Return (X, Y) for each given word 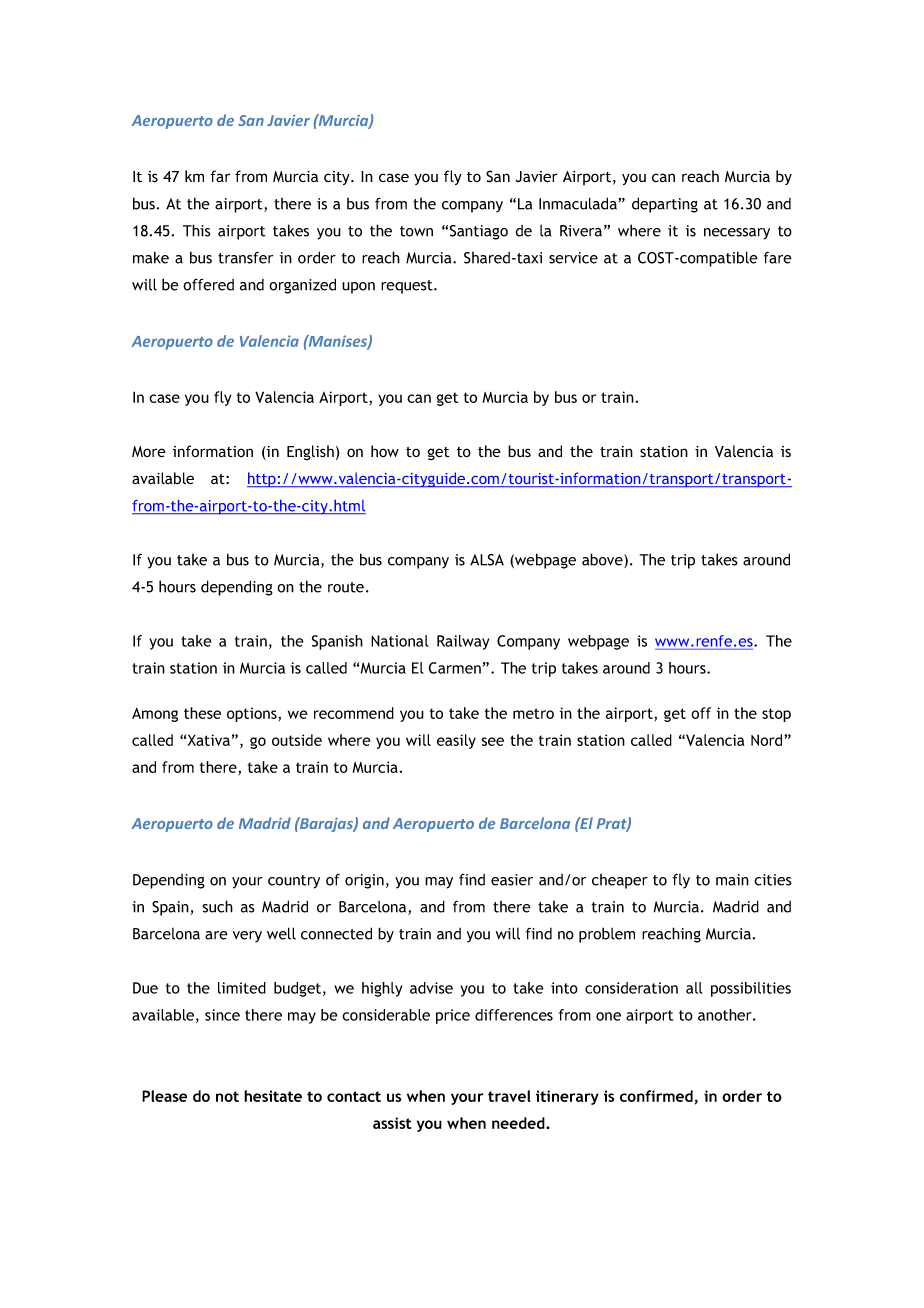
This (197, 230)
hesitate (273, 1096)
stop (776, 715)
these (202, 713)
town (416, 231)
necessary (737, 234)
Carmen (455, 668)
· · · · ·
§ Exercise directions:
Reproduce the data above word for word, but leave out the pictures.

§ Written reply:
Return (X, Y) for each given word 
This (197, 230)
hesitate (273, 1096)
stop (776, 715)
these (202, 713)
town (416, 231)
necessary (737, 234)
Carmen (455, 668)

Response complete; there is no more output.